生理痛の多くは1日目か2日目に下腹部もしくは腰に鈍い痛みが起こりますね。なかには痛みが強くて会社を休まざるを得ない人もいたりします。出産経験がないために子宮口が成熟していない、子宮の収縮が強い、子宮や卵巣に問題があるといった原因が考えられるのですが、ひどい生理痛の場合は、子宮内膜症などの病気が隠れていることもあるので注意が必要です。

一方、生理の周期が長くなったり短くなったりする月経不順は、ホルモンバランスの崩れが主な原因です。最近はダイエットのしすぎと生活習慣の乱れやストレスでホルモンが乱れ、生理不順になる人が増えています。

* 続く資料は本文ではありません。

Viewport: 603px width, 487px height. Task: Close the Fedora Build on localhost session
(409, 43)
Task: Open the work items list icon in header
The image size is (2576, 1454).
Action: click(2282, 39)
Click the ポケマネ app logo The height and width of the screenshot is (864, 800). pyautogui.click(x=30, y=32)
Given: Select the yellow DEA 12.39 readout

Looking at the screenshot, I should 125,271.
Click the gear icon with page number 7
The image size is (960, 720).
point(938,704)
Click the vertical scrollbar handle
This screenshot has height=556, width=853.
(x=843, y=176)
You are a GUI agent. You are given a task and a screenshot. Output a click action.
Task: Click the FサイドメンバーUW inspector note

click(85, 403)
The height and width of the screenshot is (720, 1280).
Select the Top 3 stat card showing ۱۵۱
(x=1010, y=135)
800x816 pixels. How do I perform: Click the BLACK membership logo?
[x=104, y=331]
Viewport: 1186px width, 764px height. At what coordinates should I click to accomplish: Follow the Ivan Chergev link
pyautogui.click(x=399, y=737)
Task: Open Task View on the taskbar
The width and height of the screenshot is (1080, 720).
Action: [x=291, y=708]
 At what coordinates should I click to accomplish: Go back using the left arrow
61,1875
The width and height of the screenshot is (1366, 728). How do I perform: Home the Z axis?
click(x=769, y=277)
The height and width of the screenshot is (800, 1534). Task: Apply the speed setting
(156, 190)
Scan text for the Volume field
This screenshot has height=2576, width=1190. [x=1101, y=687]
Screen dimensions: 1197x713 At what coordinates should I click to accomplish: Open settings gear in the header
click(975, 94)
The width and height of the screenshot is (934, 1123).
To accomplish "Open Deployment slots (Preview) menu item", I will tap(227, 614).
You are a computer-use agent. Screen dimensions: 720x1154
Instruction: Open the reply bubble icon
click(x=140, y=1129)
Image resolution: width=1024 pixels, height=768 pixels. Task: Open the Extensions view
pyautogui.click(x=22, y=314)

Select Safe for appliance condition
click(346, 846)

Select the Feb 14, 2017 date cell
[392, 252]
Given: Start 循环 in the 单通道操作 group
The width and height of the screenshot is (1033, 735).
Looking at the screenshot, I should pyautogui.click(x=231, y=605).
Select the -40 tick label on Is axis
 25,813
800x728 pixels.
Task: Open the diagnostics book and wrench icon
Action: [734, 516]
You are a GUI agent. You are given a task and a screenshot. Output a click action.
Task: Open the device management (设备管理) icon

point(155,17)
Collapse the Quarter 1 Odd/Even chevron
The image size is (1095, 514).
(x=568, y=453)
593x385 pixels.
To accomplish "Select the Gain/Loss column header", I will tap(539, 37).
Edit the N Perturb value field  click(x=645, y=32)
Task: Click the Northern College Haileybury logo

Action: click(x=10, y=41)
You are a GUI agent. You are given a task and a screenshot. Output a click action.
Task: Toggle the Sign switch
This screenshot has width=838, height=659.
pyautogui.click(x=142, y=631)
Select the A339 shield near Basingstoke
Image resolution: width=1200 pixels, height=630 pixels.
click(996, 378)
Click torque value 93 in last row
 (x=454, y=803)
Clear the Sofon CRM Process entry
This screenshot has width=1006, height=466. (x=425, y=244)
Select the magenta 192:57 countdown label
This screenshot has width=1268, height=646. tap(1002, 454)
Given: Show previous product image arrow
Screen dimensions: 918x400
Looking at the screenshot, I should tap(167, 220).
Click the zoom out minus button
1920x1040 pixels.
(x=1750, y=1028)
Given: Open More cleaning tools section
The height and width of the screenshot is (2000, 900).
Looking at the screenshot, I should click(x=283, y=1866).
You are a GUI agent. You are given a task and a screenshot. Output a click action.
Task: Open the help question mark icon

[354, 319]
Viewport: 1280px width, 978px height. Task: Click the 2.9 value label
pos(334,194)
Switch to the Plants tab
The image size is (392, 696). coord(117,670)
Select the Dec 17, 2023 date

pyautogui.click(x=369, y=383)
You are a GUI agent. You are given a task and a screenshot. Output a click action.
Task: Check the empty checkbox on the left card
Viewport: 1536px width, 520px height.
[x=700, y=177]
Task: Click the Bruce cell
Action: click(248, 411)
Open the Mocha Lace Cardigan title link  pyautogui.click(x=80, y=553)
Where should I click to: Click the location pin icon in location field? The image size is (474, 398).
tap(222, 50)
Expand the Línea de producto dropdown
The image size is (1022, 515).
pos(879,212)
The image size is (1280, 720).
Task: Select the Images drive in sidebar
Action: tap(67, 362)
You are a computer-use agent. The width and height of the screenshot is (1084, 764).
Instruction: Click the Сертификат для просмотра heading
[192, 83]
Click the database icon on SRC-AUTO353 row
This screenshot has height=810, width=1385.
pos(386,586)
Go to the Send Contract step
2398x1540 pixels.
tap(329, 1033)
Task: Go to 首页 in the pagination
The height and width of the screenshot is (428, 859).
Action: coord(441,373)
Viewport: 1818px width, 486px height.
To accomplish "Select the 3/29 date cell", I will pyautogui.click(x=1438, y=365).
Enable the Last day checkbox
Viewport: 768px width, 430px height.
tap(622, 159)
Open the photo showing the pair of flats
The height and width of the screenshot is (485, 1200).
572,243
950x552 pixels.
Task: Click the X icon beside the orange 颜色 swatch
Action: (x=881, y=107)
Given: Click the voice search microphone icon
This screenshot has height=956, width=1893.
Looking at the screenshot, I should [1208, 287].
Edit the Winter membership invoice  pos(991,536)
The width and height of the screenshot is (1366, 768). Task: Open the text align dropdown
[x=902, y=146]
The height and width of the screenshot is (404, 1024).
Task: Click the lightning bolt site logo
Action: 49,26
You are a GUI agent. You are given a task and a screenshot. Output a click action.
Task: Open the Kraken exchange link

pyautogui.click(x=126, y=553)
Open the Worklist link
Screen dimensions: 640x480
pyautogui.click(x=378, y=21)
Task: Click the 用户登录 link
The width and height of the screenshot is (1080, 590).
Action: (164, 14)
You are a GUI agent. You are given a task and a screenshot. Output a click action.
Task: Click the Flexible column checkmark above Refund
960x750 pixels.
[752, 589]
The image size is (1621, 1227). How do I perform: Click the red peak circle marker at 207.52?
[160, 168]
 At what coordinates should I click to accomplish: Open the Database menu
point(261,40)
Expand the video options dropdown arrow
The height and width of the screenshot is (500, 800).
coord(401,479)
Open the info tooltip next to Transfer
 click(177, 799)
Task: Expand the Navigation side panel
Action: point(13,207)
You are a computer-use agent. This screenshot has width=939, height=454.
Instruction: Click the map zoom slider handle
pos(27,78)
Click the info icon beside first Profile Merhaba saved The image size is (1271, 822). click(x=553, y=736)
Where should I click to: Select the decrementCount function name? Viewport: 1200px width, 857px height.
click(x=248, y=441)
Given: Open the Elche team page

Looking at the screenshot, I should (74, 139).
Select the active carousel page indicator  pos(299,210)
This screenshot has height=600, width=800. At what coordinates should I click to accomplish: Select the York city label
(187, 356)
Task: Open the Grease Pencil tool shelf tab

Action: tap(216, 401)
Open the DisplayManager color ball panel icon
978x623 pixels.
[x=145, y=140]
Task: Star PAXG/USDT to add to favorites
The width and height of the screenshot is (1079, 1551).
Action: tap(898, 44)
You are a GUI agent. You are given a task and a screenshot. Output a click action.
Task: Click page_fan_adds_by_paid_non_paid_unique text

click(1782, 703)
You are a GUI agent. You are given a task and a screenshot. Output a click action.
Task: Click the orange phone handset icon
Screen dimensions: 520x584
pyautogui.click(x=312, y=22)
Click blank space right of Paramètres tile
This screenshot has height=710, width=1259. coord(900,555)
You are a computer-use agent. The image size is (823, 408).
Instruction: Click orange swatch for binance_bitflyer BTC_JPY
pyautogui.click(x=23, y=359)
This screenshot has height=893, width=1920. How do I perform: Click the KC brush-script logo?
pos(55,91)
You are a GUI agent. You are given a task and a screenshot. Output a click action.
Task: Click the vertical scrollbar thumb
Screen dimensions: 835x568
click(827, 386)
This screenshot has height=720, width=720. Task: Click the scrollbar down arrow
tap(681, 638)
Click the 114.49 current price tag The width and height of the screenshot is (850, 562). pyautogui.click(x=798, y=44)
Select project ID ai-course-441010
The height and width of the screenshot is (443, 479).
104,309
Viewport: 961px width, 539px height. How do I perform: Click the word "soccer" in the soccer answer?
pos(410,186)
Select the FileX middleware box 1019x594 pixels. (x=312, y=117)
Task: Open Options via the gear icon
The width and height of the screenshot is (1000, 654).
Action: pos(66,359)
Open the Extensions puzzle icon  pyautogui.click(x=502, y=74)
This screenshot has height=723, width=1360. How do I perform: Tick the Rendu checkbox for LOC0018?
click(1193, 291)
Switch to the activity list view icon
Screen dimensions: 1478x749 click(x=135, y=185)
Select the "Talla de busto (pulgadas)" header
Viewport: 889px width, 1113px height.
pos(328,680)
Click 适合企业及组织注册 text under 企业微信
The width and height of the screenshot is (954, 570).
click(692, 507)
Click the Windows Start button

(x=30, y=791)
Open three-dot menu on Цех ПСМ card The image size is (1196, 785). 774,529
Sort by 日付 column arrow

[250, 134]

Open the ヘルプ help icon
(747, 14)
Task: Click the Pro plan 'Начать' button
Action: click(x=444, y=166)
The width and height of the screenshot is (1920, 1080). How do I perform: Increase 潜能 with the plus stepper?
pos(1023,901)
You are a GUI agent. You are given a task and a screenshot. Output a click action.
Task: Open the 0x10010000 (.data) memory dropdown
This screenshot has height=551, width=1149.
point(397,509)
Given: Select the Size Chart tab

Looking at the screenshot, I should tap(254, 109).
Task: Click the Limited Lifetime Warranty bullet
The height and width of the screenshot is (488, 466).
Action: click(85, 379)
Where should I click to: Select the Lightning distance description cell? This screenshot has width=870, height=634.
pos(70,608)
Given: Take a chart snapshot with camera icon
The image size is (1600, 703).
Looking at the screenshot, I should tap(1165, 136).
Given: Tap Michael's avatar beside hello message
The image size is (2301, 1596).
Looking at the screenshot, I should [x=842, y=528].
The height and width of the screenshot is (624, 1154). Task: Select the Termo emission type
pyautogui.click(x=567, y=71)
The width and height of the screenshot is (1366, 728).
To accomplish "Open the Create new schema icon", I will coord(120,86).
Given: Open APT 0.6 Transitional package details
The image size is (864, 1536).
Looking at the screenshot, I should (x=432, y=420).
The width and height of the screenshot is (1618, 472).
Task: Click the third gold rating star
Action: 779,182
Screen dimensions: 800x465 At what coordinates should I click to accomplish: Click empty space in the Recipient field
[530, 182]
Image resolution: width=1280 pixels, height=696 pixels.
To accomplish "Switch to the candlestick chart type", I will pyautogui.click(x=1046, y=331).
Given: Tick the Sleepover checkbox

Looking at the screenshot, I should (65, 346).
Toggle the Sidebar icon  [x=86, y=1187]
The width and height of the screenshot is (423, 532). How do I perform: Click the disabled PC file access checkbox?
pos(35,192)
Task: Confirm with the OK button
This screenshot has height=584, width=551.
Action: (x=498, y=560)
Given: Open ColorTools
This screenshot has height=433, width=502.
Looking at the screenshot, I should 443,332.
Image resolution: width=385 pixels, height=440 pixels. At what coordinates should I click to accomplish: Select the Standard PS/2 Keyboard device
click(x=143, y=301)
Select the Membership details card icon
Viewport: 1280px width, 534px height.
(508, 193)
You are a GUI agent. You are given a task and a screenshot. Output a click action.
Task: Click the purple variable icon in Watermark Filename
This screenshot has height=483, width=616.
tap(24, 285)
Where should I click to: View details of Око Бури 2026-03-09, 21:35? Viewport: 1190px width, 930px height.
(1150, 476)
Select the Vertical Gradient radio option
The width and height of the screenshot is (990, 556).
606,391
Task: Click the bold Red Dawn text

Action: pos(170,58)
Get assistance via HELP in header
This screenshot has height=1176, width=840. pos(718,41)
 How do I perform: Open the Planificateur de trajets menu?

生理の時には冷え、のぼせ、頭痛、めまい、むくみなど生理痛のほかにもさまざまな症状が現れます。漢方では生理痛を中心としたこれらの症状を血のとどこおりと考え、血の巡りをよくする漢方薬で解消していきます。生理痛に使う生薬には、筋肉の痙攣(けいれん)を鎮め、痛みを抑えてくれる作用のあるものもあります。

生理不順で無月経が続いているような場合はホルモン治療が必要ですが、漢方薬にも女性ホルモンに作用する生薬があります。自分の身体と症状にあった漢方を飲むことで生理が順調になるばかりではなく、体全体のバランスの改善が期待できます。